▶ _ACTIVITY_
Retype, word for word, only the lines from the one with "Prévente Manymonths (117, 18)" through the last line of the data below.

[Excerpts from a dataset]
####################

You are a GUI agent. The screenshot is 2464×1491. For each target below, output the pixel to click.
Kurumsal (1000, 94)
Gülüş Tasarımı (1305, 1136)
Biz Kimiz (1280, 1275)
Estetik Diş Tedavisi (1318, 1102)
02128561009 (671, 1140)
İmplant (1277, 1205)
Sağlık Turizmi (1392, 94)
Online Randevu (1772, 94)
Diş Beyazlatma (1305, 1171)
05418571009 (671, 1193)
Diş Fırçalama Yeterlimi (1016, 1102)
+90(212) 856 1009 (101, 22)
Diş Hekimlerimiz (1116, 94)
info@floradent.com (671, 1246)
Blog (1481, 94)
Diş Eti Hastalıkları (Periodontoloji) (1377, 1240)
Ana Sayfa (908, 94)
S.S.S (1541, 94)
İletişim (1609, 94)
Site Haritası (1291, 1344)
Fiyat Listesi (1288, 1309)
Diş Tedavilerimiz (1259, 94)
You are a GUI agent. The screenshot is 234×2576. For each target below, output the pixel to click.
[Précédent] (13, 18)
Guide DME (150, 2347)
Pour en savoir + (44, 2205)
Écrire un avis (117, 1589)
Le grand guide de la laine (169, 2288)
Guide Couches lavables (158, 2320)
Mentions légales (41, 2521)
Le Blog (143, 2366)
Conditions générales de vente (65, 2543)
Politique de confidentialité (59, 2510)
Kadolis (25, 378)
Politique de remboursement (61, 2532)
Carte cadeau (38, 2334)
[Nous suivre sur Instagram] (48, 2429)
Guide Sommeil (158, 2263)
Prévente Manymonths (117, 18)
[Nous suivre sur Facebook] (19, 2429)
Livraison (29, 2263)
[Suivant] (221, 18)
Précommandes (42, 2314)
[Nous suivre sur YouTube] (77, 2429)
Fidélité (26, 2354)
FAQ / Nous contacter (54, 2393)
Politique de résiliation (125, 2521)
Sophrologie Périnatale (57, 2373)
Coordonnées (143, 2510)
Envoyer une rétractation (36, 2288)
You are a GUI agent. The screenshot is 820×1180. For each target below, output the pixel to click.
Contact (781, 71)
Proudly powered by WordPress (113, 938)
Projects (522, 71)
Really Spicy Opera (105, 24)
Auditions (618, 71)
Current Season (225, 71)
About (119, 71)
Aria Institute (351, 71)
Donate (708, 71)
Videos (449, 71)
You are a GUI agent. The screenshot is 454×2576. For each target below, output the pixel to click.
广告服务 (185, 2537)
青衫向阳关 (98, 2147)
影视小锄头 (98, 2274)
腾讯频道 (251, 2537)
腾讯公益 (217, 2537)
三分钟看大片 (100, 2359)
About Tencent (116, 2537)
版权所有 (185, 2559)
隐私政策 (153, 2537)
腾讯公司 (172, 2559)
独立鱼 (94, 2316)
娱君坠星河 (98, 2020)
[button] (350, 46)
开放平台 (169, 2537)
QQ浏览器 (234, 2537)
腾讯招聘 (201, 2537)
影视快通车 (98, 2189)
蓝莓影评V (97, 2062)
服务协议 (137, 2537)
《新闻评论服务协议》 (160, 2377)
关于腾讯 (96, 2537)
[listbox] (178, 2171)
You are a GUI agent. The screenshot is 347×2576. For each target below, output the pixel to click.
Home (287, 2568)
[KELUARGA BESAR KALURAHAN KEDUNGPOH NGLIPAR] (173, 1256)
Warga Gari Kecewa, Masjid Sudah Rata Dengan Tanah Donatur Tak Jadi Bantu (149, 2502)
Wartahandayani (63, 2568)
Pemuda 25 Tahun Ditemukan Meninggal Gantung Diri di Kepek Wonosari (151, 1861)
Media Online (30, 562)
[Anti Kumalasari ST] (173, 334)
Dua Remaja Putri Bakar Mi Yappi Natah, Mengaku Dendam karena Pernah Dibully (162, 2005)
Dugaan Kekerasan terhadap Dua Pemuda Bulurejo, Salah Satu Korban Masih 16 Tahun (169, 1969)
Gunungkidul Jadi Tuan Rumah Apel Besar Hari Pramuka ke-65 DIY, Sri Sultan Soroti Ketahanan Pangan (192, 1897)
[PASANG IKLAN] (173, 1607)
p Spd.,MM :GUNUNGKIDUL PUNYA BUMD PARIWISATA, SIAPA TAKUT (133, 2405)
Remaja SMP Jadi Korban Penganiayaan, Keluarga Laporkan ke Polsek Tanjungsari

####################

▶ _RESULT OF THIS EXERCISE_
Prévente Manymonths (117, 18)
[Nous suivre sur Facebook] (19, 2429)
Livraison (29, 2263)
[Suivant] (221, 18)
Précommandes (42, 2314)
[Nous suivre sur YouTube] (77, 2429)
Fidélité (26, 2354)
FAQ / Nous contacter (54, 2393)
Politique de résiliation (125, 2521)
Sophrologie Périnatale (57, 2373)
Coordonnées (143, 2510)
Envoyer une rétractation (36, 2288)
You are a GUI agent. The screenshot is 820×1180. For each target below, output the pixel to click.
Contact (781, 71)
Proudly powered by WordPress (113, 938)
Projects (522, 71)
Really Spicy Opera (105, 24)
Auditions (618, 71)
Current Season (225, 71)
About (119, 71)
Aria Institute (351, 71)
Donate (708, 71)
Videos (449, 71)
You are a GUI agent. The screenshot is 454×2576. For each target below, output the pixel to click.
广告服务 (185, 2537)
青衫向阳关 (98, 2147)
影视小锄头 (98, 2274)
腾讯频道 (251, 2537)
腾讯公益 (217, 2537)
三分钟看大片 (100, 2359)
About Tencent (116, 2537)
版权所有 (185, 2559)
隐私政策 (153, 2537)
腾讯公司 (172, 2559)
独立鱼 (94, 2316)
娱君坠星河 (98, 2020)
[button] (350, 46)
开放平台 (169, 2537)
QQ浏览器 (234, 2537)
腾讯招聘 (201, 2537)
影视快通车 (98, 2189)
蓝莓影评V (97, 2062)
服务协议 (137, 2537)
《新闻评论服务协议》 (160, 2377)
关于腾讯 (96, 2537)
[listbox] (178, 2171)
You are a GUI agent. The screenshot is 347×2576. For each target below, output the pixel to click.
Home (287, 2568)
[KELUARGA BESAR KALURAHAN KEDUNGPOH NGLIPAR] (173, 1256)
Warga Gari Kecewa, Masjid Sudah Rata Dengan Tanah Donatur Tak Jadi Bantu (149, 2502)
Wartahandayani (63, 2568)
Pemuda 25 Tahun Ditemukan Meninggal Gantung Diri di Kepek Wonosari (151, 1861)
Media Online (30, 562)
[Anti Kumalasari ST] (173, 334)
Dua Remaja Putri Bakar Mi Yappi Natah, Mengaku Dendam karena Pernah Dibully (162, 2005)
Dugaan Kekerasan terhadap Dua Pemuda Bulurejo, Salah Satu Korban Masih 16 Tahun (169, 1969)
Gunungkidul Jadi Tuan Rumah Apel Besar Hari Pramuka ke-65 DIY, Sri Sultan Soroti Ketahanan Pangan (192, 1897)
[PASANG IKLAN] (173, 1607)
p Spd.,MM :GUNUNGKIDUL PUNYA BUMD PARIWISATA, SIAPA TAKUT (133, 2405)
Remaja SMP Jadi Korban Penganiayaan, Keluarga Laporkan ke Polsek Tanjungsari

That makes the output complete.